■ ABOUT THIS TASK:
Retype the whole listing below precisely.

■ RECORD EXTRACTS:
··········

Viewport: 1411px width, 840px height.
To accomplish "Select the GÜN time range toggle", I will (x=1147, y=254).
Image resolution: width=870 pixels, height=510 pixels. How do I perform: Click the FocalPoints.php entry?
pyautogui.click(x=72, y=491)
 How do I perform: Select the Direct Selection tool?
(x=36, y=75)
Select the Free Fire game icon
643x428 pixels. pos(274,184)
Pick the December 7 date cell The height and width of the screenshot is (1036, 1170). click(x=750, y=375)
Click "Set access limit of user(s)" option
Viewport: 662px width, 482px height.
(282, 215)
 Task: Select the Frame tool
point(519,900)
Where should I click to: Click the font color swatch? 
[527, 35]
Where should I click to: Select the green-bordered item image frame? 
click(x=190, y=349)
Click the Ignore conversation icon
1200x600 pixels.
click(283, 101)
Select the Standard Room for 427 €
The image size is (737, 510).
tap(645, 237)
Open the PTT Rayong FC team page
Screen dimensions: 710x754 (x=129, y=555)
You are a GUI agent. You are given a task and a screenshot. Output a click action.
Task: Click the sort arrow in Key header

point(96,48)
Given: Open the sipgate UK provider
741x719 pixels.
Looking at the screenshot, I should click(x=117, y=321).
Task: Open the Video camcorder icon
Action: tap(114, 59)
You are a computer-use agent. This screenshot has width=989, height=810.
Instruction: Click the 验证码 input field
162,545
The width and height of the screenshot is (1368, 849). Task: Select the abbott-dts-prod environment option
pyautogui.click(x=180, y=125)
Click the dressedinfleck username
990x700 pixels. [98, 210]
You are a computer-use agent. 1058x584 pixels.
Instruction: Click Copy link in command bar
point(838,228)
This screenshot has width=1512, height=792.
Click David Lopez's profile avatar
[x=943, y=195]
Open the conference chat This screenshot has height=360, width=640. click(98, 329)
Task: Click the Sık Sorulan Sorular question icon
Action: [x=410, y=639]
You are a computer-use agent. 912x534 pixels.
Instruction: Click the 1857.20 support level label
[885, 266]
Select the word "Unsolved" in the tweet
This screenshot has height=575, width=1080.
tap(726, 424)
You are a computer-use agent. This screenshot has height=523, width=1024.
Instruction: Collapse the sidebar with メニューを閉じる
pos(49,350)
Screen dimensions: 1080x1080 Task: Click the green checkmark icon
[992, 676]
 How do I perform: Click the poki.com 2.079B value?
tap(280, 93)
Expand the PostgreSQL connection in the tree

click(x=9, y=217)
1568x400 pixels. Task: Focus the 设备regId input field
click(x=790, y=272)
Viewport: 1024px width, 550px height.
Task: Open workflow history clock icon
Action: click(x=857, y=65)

··········

■ FINAL ANSWER:
Viewport: 1411px width, 840px height.
To accomplish "Select the GÜN time range toggle", I will (x=1147, y=254).
Image resolution: width=870 pixels, height=510 pixels. How do I perform: Click the FocalPoints.php entry?
pyautogui.click(x=72, y=491)
 How do I perform: Select the Direct Selection tool?
(x=36, y=75)
Select the Free Fire game icon
643x428 pixels. pos(274,184)
Pick the December 7 date cell The height and width of the screenshot is (1036, 1170). click(x=750, y=375)
Click "Set access limit of user(s)" option
Viewport: 662px width, 482px height.
(282, 215)
 Task: Select the Frame tool
point(519,900)
Where should I click to: Click the font color swatch? 
[527, 35]
Where should I click to: Select the green-bordered item image frame? 
click(x=190, y=349)
Click the Ignore conversation icon
1200x600 pixels.
click(283, 101)
Select the Standard Room for 427 €
The image size is (737, 510).
tap(645, 237)
Open the PTT Rayong FC team page
Screen dimensions: 710x754 (x=129, y=555)
You are a GUI agent. You are given a task and a screenshot. Output a click action.
Task: Click the sort arrow in Key header

point(96,48)
Given: Open the sipgate UK provider
741x719 pixels.
Looking at the screenshot, I should click(x=117, y=321).
Task: Open the Video camcorder icon
Action: tap(114, 59)
You are a computer-use agent. This screenshot has width=989, height=810.
Instruction: Click the 验证码 input field
162,545
The width and height of the screenshot is (1368, 849). Task: Select the abbott-dts-prod environment option
pyautogui.click(x=180, y=125)
Click the dressedinfleck username
990x700 pixels. [98, 210]
You are a computer-use agent. 1058x584 pixels.
Instruction: Click Copy link in command bar
point(838,228)
This screenshot has width=1512, height=792.
Click David Lopez's profile avatar
[x=943, y=195]
Open the conference chat This screenshot has height=360, width=640. click(98, 329)
Task: Click the Sık Sorulan Sorular question icon
Action: [x=410, y=639]
You are a computer-use agent. 912x534 pixels.
Instruction: Click the 1857.20 support level label
[885, 266]
Select the word "Unsolved" in the tweet
This screenshot has height=575, width=1080.
tap(726, 424)
You are a computer-use agent. This screenshot has height=523, width=1024.
Instruction: Collapse the sidebar with メニューを閉じる
pos(49,350)
Screen dimensions: 1080x1080 Task: Click the green checkmark icon
[992, 676]
 How do I perform: Click the poki.com 2.079B value?
tap(280, 93)
Expand the PostgreSQL connection in the tree

click(x=9, y=217)
1568x400 pixels. Task: Focus the 设备regId input field
click(x=790, y=272)
Viewport: 1024px width, 550px height.
Task: Open workflow history clock icon
Action: click(x=857, y=65)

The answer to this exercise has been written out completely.